Records from a data source:
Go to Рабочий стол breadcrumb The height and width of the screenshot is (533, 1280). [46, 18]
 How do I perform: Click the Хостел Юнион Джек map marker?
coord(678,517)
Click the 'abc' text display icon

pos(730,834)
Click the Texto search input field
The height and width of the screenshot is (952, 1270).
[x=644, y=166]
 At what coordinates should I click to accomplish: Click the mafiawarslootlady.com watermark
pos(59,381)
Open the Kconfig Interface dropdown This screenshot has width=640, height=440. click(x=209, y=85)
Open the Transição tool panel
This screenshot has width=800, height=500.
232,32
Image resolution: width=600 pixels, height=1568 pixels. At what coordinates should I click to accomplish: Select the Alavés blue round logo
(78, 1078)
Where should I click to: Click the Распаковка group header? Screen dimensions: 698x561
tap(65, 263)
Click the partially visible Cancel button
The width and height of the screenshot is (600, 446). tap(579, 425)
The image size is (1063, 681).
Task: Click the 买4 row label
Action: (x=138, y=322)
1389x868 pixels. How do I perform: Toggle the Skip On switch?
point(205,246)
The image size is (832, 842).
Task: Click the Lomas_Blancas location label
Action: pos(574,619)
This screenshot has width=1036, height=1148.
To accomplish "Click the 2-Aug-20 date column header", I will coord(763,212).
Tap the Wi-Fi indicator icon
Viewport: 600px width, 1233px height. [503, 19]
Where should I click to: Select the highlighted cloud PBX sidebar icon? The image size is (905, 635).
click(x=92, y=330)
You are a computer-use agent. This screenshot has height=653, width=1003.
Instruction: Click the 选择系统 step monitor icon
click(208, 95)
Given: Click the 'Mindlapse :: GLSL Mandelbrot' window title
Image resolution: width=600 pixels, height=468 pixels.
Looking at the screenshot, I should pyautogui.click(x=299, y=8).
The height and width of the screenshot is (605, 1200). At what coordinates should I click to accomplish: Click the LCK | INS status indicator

## Action item
Line by line, retype the records with no changes.

## Solution for this problem
Go to Рабочий стол breadcrumb The height and width of the screenshot is (533, 1280). [46, 18]
 How do I perform: Click the Хостел Юнион Джек map marker?
coord(678,517)
Click the 'abc' text display icon

pos(730,834)
Click the Texto search input field
The height and width of the screenshot is (952, 1270).
[x=644, y=166]
 At what coordinates should I click to accomplish: Click the mafiawarslootlady.com watermark
pos(59,381)
Open the Kconfig Interface dropdown This screenshot has width=640, height=440. click(x=209, y=85)
Open the Transição tool panel
This screenshot has width=800, height=500.
232,32
Image resolution: width=600 pixels, height=1568 pixels. At what coordinates should I click to accomplish: Select the Alavés blue round logo
(78, 1078)
Where should I click to: Click the Распаковка group header? Screen dimensions: 698x561
tap(65, 263)
Click the partially visible Cancel button
The width and height of the screenshot is (600, 446). tap(579, 425)
The image size is (1063, 681).
Task: Click the 买4 row label
Action: (x=138, y=322)
1389x868 pixels. How do I perform: Toggle the Skip On switch?
point(205,246)
The image size is (832, 842).
Task: Click the Lomas_Blancas location label
Action: pos(574,619)
This screenshot has width=1036, height=1148.
To accomplish "Click the 2-Aug-20 date column header", I will coord(763,212).
Tap the Wi-Fi indicator icon
Viewport: 600px width, 1233px height. [503, 19]
Where should I click to: Select the highlighted cloud PBX sidebar icon? The image size is (905, 635).
click(x=92, y=330)
You are a computer-use agent. This screenshot has height=653, width=1003.
Instruction: Click the 选择系统 step monitor icon
click(208, 95)
Given: Click the 'Mindlapse :: GLSL Mandelbrot' window title
Image resolution: width=600 pixels, height=468 pixels.
Looking at the screenshot, I should pyautogui.click(x=299, y=8).
The height and width of the screenshot is (605, 1200). At what coordinates should I click to accomplish: Click the LCK | INS status indicator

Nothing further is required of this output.